PARTS OF THE EXERCISE:
1 > Reproduce the Reconstruction Acts excerpt from "1. A bill in" to "by this Court.".
2 > Answer these questions from the Reconstruction Acts excerpt:
(a) On what date was the bill filed?
(b) Which states made up the Third Military District?
(c) What does the bill give as an example of the state's property?
3 > Condense the paragraph of the Reconstruction Acts excerpt that begins "This was a bill filed April 15, 1867" into a list that keeps its main facts.

DOCUMENT SEGMENT:
[BEGIN]

1. A bill in equity filed by one of the United States to enjoin
the Secretary of War and other officers who represent the Executive
authority of the United States from carrying into execution certain
acts of Congress on the ground that such execution would annul and
totally abolish the existing state government of the state and
establish another and different one in its place -- in other words,
would overthrow and destroy the corporate existence of the state by
depriving it of all the means and instrumentalities whereby its
existence might and otherwise would be maintained -- calls for a
judgment upon a political question, and will therefore not be
entertained by this Court.
2. This character of the bill is not changed by the fact that in
setting forth the political rights sought to be protected, the bill
avers that the state has real and personal property (as for
example, the public buildings &c), of the enjoyment of which,
by the destruction of its corporate existence, the state will be
deprived, such averment not being the substantive ground of the
relief sought.
This was a bill filed April 15, 1867, in this Court, invoking
the exercise of its original jurisdiction, against Stanton,
Secretary of War; Grant, General of the Army, and Pope, Major
General, assigned to the command of the Third Military District,
consisting of the States of Georgia, Florida, and Alabama (a
district organized under the Acts of Congress of the 2d March,
1867, entitled "An act to provide for the more efficient government
of the rebel states," and an act of the 23d of the same month
supplementary thereto), for the purpose of restraining the
defendants from carrying into execution the several provisions of
these acts, acts known in common parlance as the "Reconstruction
Acts." Both these acts had been passed over the President's
veto.

[END]

ENTRIES SHOWN:
[BEGIN]

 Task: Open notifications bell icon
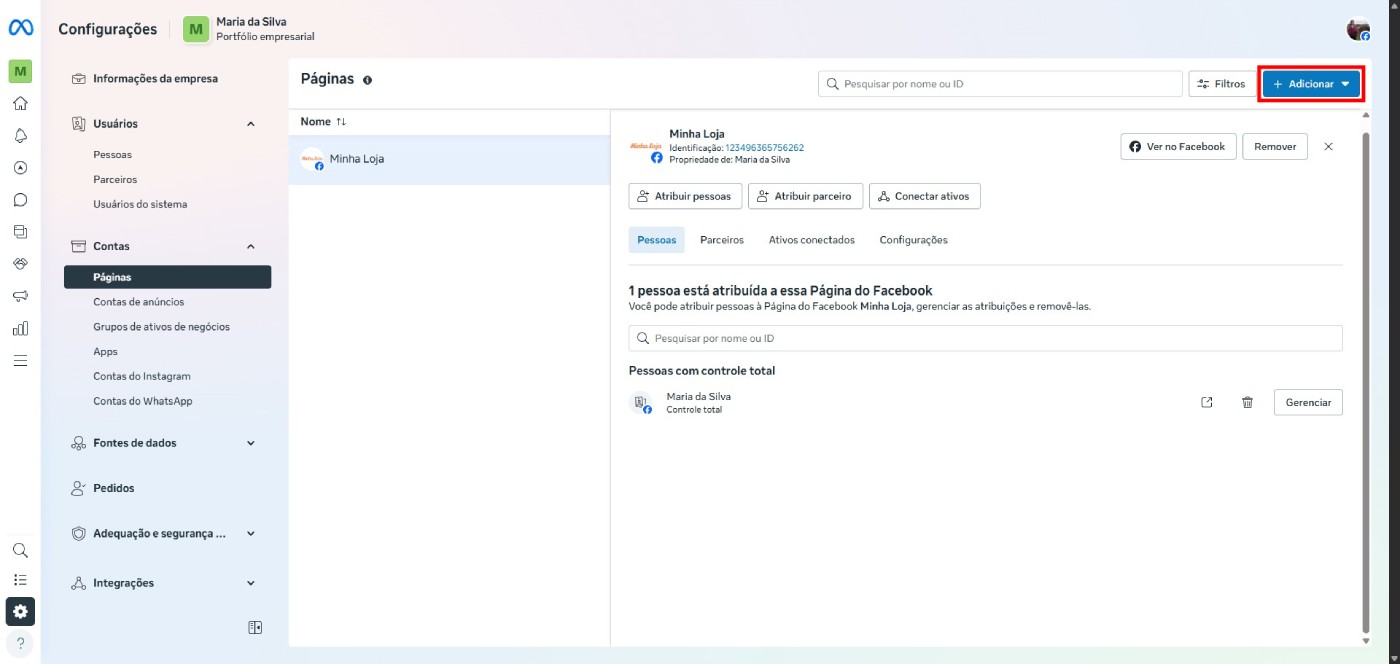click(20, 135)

[END]
[BEGIN]

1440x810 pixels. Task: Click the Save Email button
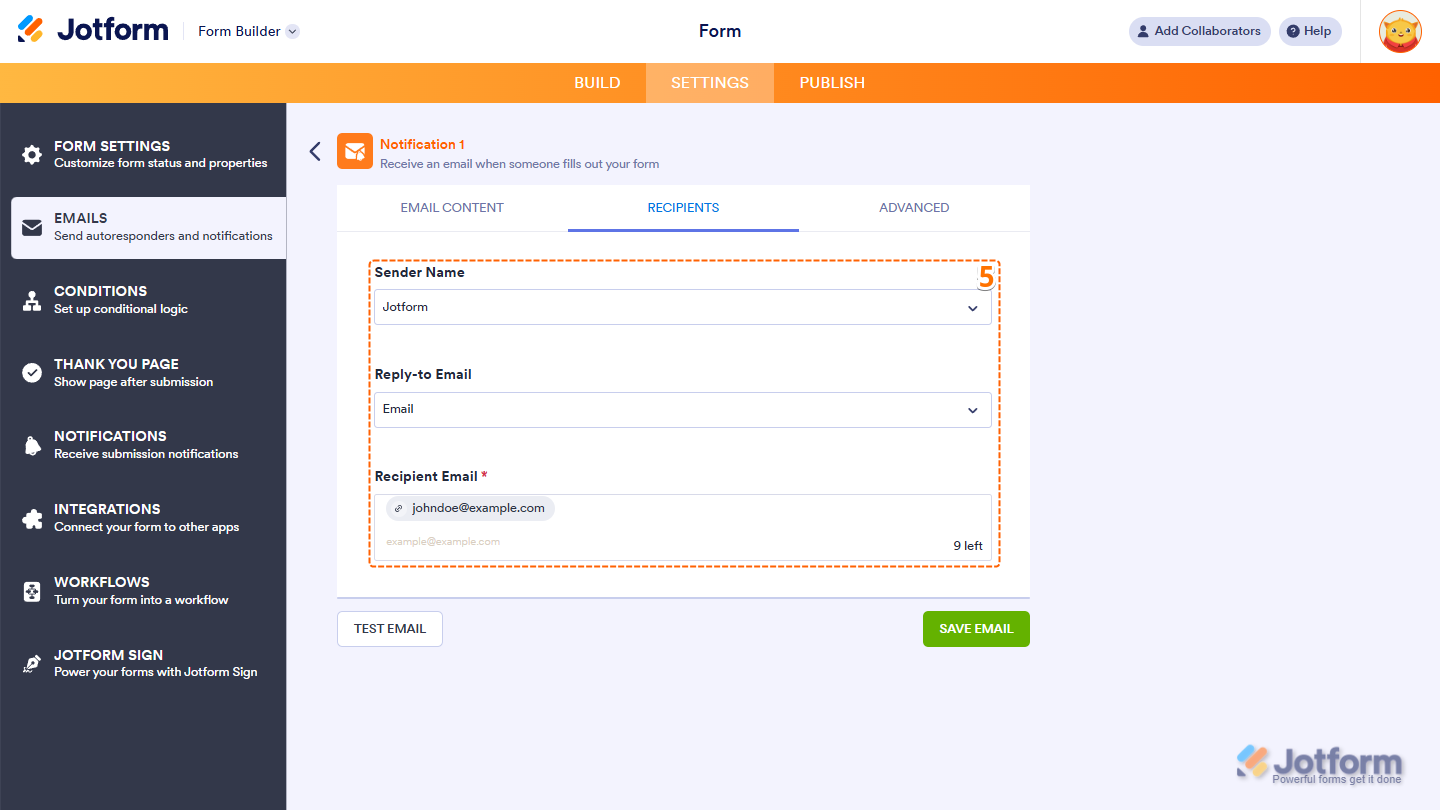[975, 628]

[END]

RESULTS FOR EACH TASK:
1 >
1. A bill in equity filed by one of the United States to enjoin
the Secretary of War and other officers who represent the Executive
authority of the United States from carrying into execution certain
acts of Congress on the ground that such execution would annul and
totally abolish the existing state government of the state and
establish another and different one in its place -- in other words,
would overthrow and destroy the corporate existence of the state by
depriving it of all the means and instrumentalities whereby its
existence might and otherwise would be maintained -- calls for a
judgment upon a political question, and will therefore not be
entertained by this Court.

2 >
(a) April 15, 1867
(b) Georgia, Florida, and Alabama
(c) The public buildings

3 >
- Filed April 15, 1867, in this Court, invoking its original jurisdiction
- Defendants: Stanton, Secretary of War; Grant, General of the Army; Pope, Major General commanding the Third Military District (Georgia, Florida, and Alabama)
- The district was organized under the Act of March 2, 1867, "An act to provide for the more efficient government of the rebel states," and a supplementary act of March 23, 1867
- Purpose: to restrain the defendants from carrying out these acts, commonly called the "Reconstruction Acts"
- Both acts were passed over the President's veto